While he said he could not speak in detail about the matter, he emphasized, “The readiness and vigilance has not changed, but we have to understand that capabilities on the other side have increased, as demonstrated by the testing which we see in news.”
“We are always preparing for a number of different possibilities,” said Kim when asked if exercises are taking place to prepare for the possible evacuation of the Korean Peninsula. “So, I don’t want to focus on just one scenario. The Seventh Fleet and U.S. forces in the region are ready for any number of different possible things.”
The Seventh Fleet’s role, though it is stationed in Japan, Kim pointed out, is not intended solely to protect just one alliance.
“The United States has several alliances in this region,” he said. “When you talk about ballistic missile defense, all the ballistic missile defense ships in Asia are stationed here. But often these ships are asked to defend other allies, including South Korea.”
Kim emigrated to the United States with his family when he was seven, he said in Korean. He grew up in Albany, California, and previously served as commanding officer of the USS John S. McCain Aegis-equipped destroyer based in Yokosuka from 2009 to 2010, assuming command in a ceremony held in Busan.
In July, he assumed command of the Yokosuka base, which has 13 forward-deployed naval ships, the highest number since the Vietnam War, and more than 24,000 naval-related personnel and their families.
The nuclear-powered aircraft carrier USS Ronald Reagan, flagship of Carrier Strike Group Five, returned to Yokosuka after three months of patrol last month.
Ronald Reagan was deployed to Korea in October for a joint naval drill Invincible Spirit with the South Korean Navy.
When asked if the next U.S. administration will continue a pivot to the Asia-Pacific, Kim said, “What we have right, what we’ve had for decades, is our continuing alliance with Japan, and the United States continuing alliance with the Republic of Korea. Those exist and have existed.”
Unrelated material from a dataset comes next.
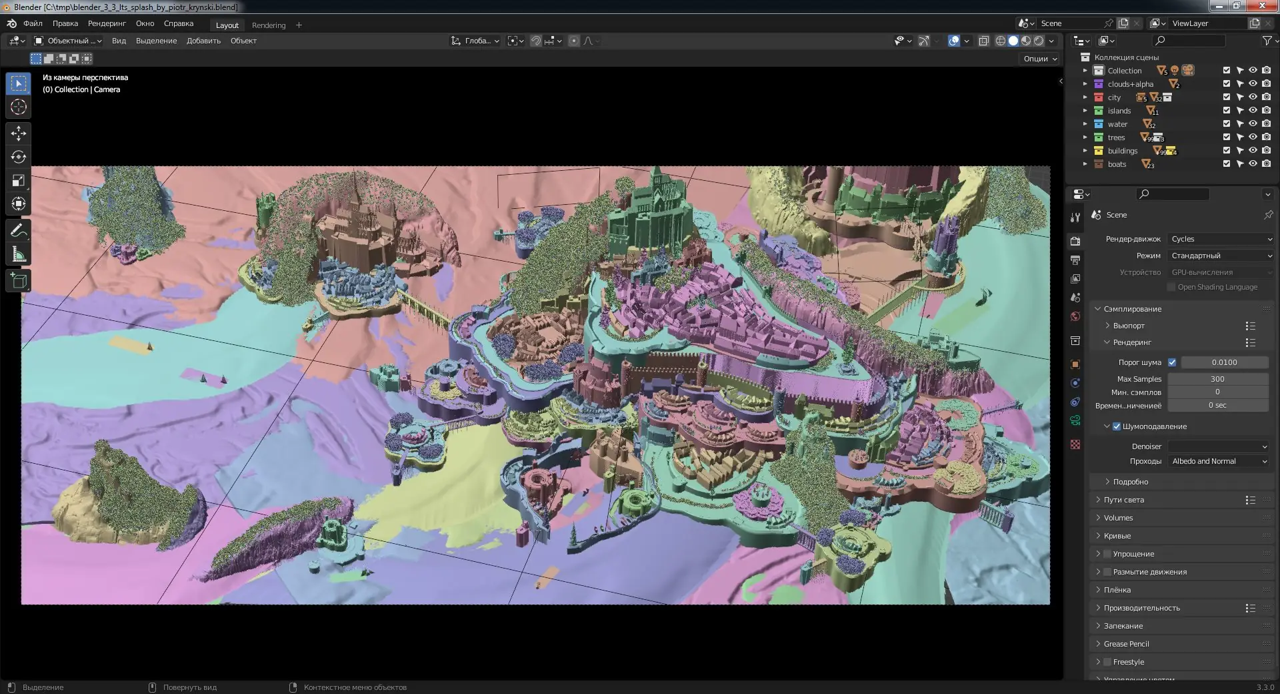
Task: Click the Опции options button
Action: coord(1040,59)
He added, on his feelings of serving as a Korean-American naval captain in Japan and returning to Yokosuka as its fleet activities commander, “I am very honored.”
Kim received his bachelor’s degree in aerospace engineering at the Massachusetts Institute of Technology and master’s degree in public policy at Harvard University.
U.S. Defense Secretary Ashton Carter arrived in Japan Tuesday and emphasized that countries including South Korea, Australia and India can benefit from trilateral partnerships “to provide security from one end of the region to the other.”